▸ **Work to complete**
Render the records below as a numbered list, omitting blank lines and leaving out the pictures.

▸ **Data**
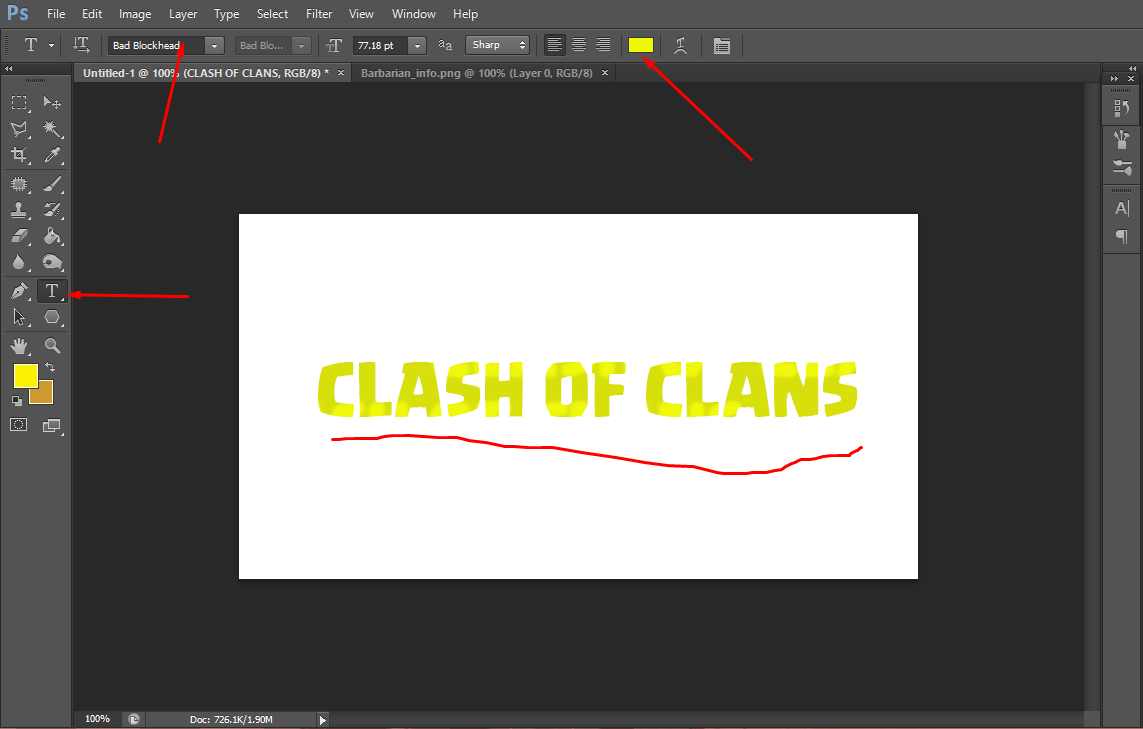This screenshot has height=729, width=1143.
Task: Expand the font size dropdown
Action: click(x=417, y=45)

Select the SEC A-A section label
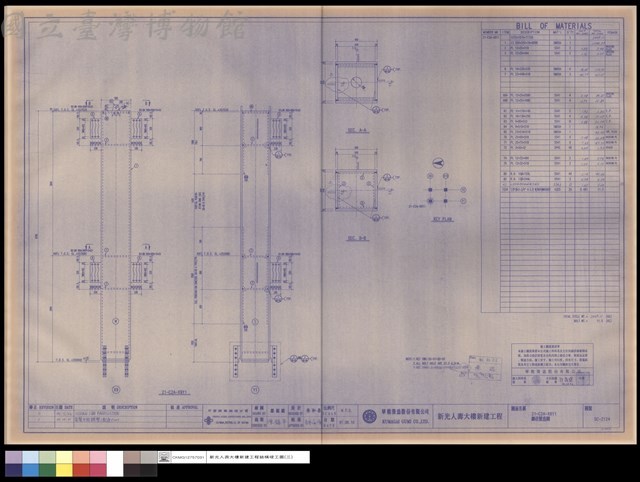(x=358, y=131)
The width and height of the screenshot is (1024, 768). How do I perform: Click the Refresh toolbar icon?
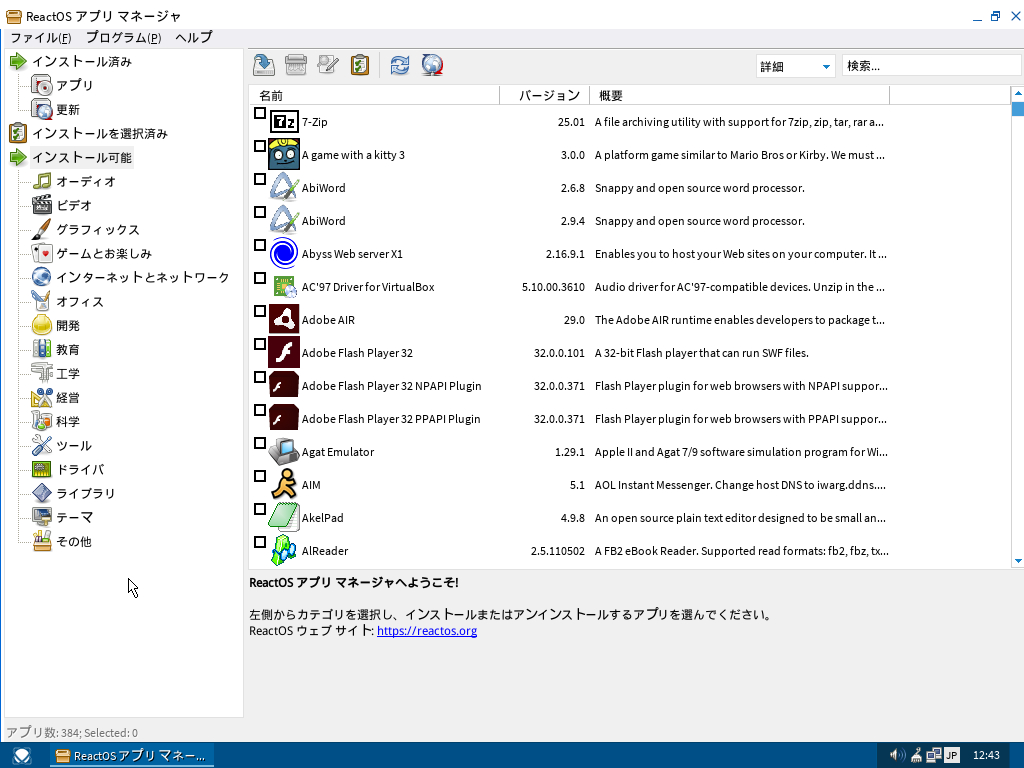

▸ **The completed task**
1. This screenshot has height=729, width=1143.
2. Task: Expand the font size dropdown
3. Action: click(x=417, y=45)
4. Select the SEC A-A section label
5. (x=358, y=131)
6. The width and height of the screenshot is (1024, 768). How do I perform: Click the Refresh toolbar icon?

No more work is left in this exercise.